Business model reinvention presents opportunities to collaborate and drive outsized returns

PwC conducted a Ways to Play analysis of leading technology, media and telecom businesses and classified these businesses according to several profitability, growth and investment metrics. On average, we found that ecosystem drivers achieve 50% to 60% margins compared to the 30% to 35% margins with traditional product-led companies. There’s an opportunity to lift the bottom line by embracing ecosystems, but capturing the opportunity requires sustained focus and investment — and an appetite for risk. Ecosystems enable access to untapped segments of the market, drive increased consumer loyalty, increase business agility and provide pathways to value by unlocking new commercial opportunities.

In contrast to traditional partnership models that are primarily transactional, business ecosystems cultivate a deeper level of interdependence. The success of the ecosystem relies on the collective contributions and collaboration of its participants. By embracing this interdependence, businesses can harness the ecosystem’s power to drive innovation, create value and seize new opportunities.

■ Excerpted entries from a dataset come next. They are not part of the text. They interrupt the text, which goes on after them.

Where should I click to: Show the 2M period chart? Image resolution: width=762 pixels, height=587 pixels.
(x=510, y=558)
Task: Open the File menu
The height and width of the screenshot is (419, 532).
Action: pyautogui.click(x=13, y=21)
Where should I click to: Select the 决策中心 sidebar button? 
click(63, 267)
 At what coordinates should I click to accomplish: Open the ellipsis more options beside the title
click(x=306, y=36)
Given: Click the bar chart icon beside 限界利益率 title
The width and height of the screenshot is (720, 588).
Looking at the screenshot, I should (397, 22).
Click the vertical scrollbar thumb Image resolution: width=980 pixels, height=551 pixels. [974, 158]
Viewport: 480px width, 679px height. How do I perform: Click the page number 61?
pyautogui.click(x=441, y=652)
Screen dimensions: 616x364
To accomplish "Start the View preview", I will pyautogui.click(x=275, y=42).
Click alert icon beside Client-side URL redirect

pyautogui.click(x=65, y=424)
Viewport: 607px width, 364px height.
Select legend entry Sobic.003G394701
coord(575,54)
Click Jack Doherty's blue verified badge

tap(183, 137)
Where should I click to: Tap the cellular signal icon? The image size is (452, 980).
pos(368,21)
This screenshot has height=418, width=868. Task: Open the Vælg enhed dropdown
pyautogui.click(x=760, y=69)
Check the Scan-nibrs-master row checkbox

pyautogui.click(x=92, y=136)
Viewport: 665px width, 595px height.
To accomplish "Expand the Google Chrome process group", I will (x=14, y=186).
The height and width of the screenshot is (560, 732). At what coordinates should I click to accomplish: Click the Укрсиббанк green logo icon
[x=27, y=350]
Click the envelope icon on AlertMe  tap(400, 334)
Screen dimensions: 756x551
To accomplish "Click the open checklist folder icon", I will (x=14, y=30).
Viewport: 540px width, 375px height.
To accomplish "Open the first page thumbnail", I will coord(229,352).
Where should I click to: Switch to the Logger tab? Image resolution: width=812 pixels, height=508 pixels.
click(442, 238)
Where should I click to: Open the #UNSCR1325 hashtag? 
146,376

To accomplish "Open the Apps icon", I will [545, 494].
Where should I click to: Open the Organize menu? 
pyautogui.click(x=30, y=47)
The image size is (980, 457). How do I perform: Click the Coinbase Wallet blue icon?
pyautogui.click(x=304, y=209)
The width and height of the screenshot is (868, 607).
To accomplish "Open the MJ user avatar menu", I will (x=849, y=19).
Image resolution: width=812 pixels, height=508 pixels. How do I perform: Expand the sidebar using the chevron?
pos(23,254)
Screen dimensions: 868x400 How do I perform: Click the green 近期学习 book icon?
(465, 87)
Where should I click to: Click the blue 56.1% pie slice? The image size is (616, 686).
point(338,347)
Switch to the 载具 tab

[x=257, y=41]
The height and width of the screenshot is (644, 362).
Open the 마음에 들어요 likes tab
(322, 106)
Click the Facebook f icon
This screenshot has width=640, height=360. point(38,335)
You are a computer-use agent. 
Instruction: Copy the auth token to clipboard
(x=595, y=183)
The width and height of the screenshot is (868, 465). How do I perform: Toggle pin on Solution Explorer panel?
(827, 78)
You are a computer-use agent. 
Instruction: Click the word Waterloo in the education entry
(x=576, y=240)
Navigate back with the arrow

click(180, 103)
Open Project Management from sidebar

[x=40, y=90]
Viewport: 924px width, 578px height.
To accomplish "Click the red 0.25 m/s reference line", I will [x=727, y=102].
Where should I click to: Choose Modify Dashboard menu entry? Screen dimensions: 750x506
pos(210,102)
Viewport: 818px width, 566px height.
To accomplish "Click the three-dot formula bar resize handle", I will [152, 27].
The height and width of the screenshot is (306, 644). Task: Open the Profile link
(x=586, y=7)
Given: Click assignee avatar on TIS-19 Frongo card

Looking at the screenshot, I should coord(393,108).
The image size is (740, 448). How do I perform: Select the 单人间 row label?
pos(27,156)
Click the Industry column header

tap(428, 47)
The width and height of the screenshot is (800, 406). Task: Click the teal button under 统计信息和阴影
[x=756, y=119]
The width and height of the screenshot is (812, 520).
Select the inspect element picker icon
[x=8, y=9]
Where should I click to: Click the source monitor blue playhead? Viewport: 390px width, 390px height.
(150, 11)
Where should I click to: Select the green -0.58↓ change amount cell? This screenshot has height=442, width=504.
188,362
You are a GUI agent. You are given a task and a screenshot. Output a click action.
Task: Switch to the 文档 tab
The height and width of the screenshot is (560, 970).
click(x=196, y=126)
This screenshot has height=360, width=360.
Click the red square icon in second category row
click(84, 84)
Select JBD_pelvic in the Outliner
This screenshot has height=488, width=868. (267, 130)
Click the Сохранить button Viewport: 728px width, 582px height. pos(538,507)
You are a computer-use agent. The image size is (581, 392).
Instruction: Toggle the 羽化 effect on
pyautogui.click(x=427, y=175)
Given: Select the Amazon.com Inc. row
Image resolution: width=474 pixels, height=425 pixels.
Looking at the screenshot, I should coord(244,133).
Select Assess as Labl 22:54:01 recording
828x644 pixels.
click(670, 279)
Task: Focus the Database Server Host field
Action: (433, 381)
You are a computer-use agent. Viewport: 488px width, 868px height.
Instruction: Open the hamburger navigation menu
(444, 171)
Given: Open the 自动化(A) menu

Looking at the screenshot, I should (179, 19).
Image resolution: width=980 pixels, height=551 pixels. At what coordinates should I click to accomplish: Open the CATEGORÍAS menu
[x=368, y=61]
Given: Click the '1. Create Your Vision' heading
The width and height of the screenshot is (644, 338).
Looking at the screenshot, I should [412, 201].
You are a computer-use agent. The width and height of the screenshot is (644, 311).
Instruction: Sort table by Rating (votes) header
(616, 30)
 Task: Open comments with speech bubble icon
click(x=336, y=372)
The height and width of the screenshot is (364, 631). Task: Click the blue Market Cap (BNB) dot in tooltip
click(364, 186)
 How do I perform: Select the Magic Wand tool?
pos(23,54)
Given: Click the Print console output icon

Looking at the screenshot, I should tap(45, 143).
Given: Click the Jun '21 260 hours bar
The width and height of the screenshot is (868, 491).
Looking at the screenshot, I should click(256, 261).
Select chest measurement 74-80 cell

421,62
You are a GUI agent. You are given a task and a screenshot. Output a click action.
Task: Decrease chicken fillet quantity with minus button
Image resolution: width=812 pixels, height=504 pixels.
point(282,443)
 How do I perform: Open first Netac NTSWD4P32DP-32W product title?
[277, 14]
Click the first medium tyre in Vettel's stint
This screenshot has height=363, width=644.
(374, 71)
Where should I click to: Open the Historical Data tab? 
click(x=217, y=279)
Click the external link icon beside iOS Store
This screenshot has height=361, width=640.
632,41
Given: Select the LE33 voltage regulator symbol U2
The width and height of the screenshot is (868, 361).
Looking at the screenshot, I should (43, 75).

Some players, we call them "independents," will likely opt out of participating in business ecosystems, choosing to operate without investing in a business network due to factors like niche focus, regulatory challenges, closed innovation or desire to maintain full control of their value chain.

Ecosystems require a willingness to prioritize long-term sustainability over short-term gains and to actively engage in building strong relationships and trust among ecosystem participants. Through collaboration, organizations can help unlock the full potential of the ecosystem and achieve collective success.

Ecosystem value streams

The value generated within a thriving business ecosystem is compounded. Small initial successes can quickly grow over time as the size of the network increases, partnership synergies are realized and competitive momentum takes hold. For the individual business, engaging in ecosystems can present many benefits.

Ecosystem players can get more creative with what and how they sell. The partnerships formed throughout the network can help allow businesses to expand into new domains by targeting new customer segments, reaching previously untapped geographies and commercializing new offerings. Ecosystems can also provide new monetization sources such as subscription/recurring revenue, data and transactional information, and add-ons and licensing.

Business ecosystems can create synergies that reduce the burden of taking products and services to market. A shared pool of customers, resources and infrastructure may reduce the typical friction and investment associated with growth and free resources that can be diverted to revenue-generating activities.

Over time, ecosystems can create a “lock-in” effect by having an integrated and seamless offering. By catering to a broader set of customer needs, you can build deep customer loyalty thanks to the cohesiveness and consistency of your offering. Customers of a popular subscription shopping platform, for example, might also receive discounted pharmacy benefits. Similarly, other ecosystem participants and stakeholders are incentivized to remain in the network to retain the customers that have bought into the platform and products.

By fostering a diverse set of offerings and partnerships, businesses can respond swiftly to unexpected market shifts. The collaborative nature of the network enables organizations to tap into a range of resources, knowledge and capabilities, allowing them to adapt their strategies, products and services. This agility empowers businesses to seize emerging opportunities and navigate challenges with resilience and flexibility.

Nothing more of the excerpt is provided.